**Exercise details**.
Which of the lines below contain the string "size", with case counting? List each one in full.

**Stored rows**.
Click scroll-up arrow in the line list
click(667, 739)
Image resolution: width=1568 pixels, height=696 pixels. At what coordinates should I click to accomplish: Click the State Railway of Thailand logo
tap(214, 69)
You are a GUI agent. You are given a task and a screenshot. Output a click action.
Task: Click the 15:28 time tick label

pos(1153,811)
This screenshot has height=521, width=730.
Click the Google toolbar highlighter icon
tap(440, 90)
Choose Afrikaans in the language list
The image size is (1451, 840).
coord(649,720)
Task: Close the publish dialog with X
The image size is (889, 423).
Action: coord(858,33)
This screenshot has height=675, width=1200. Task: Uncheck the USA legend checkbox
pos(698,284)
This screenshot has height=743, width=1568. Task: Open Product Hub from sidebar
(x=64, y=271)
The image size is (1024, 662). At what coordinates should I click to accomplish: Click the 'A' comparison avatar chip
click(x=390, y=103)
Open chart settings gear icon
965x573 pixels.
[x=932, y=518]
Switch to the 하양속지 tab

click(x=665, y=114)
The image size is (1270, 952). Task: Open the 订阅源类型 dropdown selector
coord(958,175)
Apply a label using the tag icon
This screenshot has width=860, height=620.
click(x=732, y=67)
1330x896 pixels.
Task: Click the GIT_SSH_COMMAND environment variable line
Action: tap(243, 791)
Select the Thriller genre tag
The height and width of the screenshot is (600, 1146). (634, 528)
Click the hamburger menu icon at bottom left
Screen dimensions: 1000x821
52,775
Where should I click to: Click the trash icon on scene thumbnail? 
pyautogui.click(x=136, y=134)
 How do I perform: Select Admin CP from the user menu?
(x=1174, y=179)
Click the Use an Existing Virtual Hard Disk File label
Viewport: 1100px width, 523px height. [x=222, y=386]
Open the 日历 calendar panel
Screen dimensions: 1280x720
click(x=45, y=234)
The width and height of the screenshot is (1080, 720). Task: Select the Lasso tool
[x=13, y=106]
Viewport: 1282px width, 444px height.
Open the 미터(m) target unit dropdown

**Answer for the task**.
The image size is (1451, 840).
The image size is (889, 423).
The image size is (1024, 662). At what coordinates should I click to accomplish: Click the 'A' comparison avatar chip
The image size is (1270, 952). Task: Open the 订阅源类型 dropdown selector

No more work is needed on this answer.